The latest creature to inspire materials science research? Limpets.
Although their name may sound more like a baked breakfast good, limpets are mollusks. More specifically, they’re a kind of gastropod, i.e., a snail. And limpets are somewhat notable, as scientists recently discovered that their teeth are the strongest natural material known to man.
MIT researchers recently discovered another unique feature that these unassuming gastropods are hiding within their shells. Their work revealed that some limpet shells contain unique biological photonic structures that are the first known to be made from inorganic, mineralized structures. The researchers published their findings in Nature Communications.
The research zoomed in on one particular variety of fingernail-sized snail, the blue-rayed limpet. Blue-rayed limpets feature a drab shell that is adorned with brilliant blue stripes, which make the tiny snails stand out even in murky water of the kelp beds they call home along the coasts of Norway, Iceland, the United Kingdom, Portugal, and the Canary Islands.
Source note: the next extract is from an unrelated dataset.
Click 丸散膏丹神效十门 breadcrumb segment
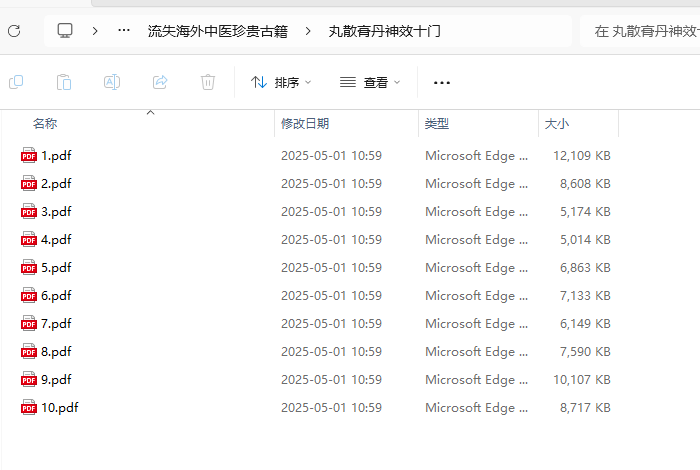This screenshot has height=470, width=700. [x=385, y=31]
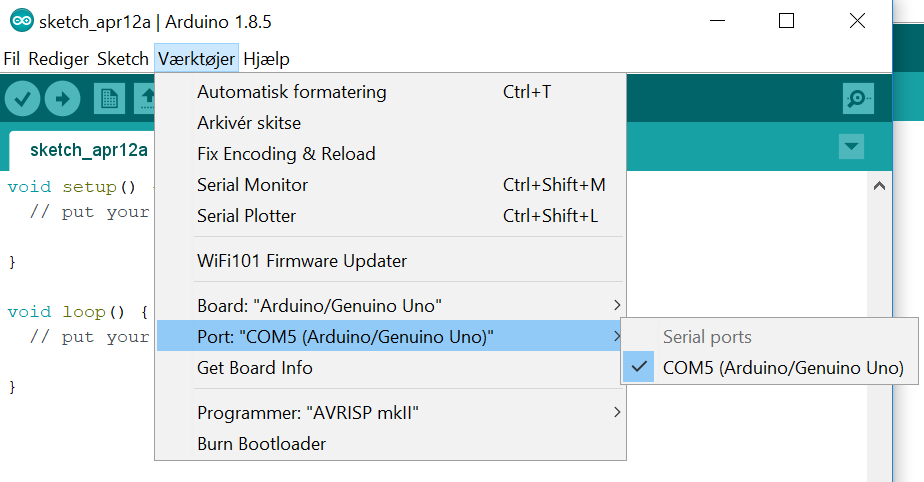Choose Burn Bootloader

pos(261,443)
While other creatures—such as beetles, butterflies, and birds—also display bright hues, those colors come from photonic structures within the creatures’ shells, scales, or feathers that are composed primarily of organic materials.
“The majority of structurally diverse, functional biophotonic architectures in different species are mainly comprised of highly ordered organic materials, including chitin, guanine, collagen, keratin, reflectin, pterin, melanin, or carotenoids,” the authors explain in the paper. “Being the most prominent example of a biologically produced mineral-based iridescent material, nacre’s diverse colour palette originates from light interference within its layered composite structure of microscopic aragonite tablets. The structural colour is only apparent in the interior of the shell with little to no external visibility.”
Credit: Massachusetts Institute of Technology (MIT); YouTube
To investigate the interesting color of blue-rayed limpets’ stripes, the researchers first examined the shells from the outside. Scanning electron micrographs of the shells’ surface showed no structural differences in the striped regions, so the researchers dug deeper.
Using focused ion beam milling, they cut out a cross-section of the shell and examined the underlying nanoarchitecture using 2-D and 3-D structural analyses.
Their findings show that about 30 micrometers below the shells’ striped surface, the shell-standard uniform composition of stacked calcium carbonate platelets changed. There, the researchers found wider zigzagged layers of calcium carbonate that were underlaid with randomly arranged spherical colloidal particles.
Further analysis of the zigzags’ spacing and angles revealed that they were optimally arranged to reflect blue and green light, acting as an optical interference filter. And the colloidal spheres served to “absorb transmitted light that would otherwise desaturate the reflected blue color,” according to an MIT press release. So the zigzags reflect only blue light, while the remaining light spectrum travels through the shell, where it is absorbed by the colloidal particles, making the blue look bluer.
“Therefore the absorbing particles underneath the limpet’s multilayer architecture are not the direct origin of the blue colour, which is caused by the multilayer architecture,” the authors write in the paper. “The particles rather provide an absorbing background for the multilayer filter to enhance the spectral purity of the reflected blue light.”
According to the paper, the chemical composition of the colloidal particles remains unknown.
In addition to representing the first known biological photonic structures that are composed of inorganic structures, the authors make another interesting point: the limpet shells are able to incorporate photonic structures without compromising structural integrity.
“It’s all about multifunctional materials in nature: Every organism—no matter if it has a shell, or skin, or feathers—interacts in various ways with the environment, and the materials with which it interfaces to the outside world frequently have to fulfill multiple functions simultaneously,” Mathias Kolle, co-author and MIT mechanical engineering professor, says in the press release. “[Engineers] are more and more focusing on not only optimizing just one single property in a material or device, like a brighter screen or higher pixel density, but rather on satisfying several … design and performance criteria simultaneously. We can gain inspiration and insight from nature.”
The researchers speculate that their findings could be used to develop similar smart architectures in custom-designed materials.
“Let’s imagine a window surface in a car where you obviously want to see the outside world as you’re driving, but where you also can overlay the real world with an augmented reality that could involve projecting a map and other useful information on the world that exists on the other side of the windshield,” Kolle says in the release. “We believe that the limpet’s approach to displaying color patterns in a translucent shell could serve as a starting point for developing such displays.”
The open-access paper, published in Nature Communications, is “A highly conspicuous mineralized composite photonic architecture in the translucent shell of the blue-rayed limpet” (DOI: 10.1038/ncomms7322).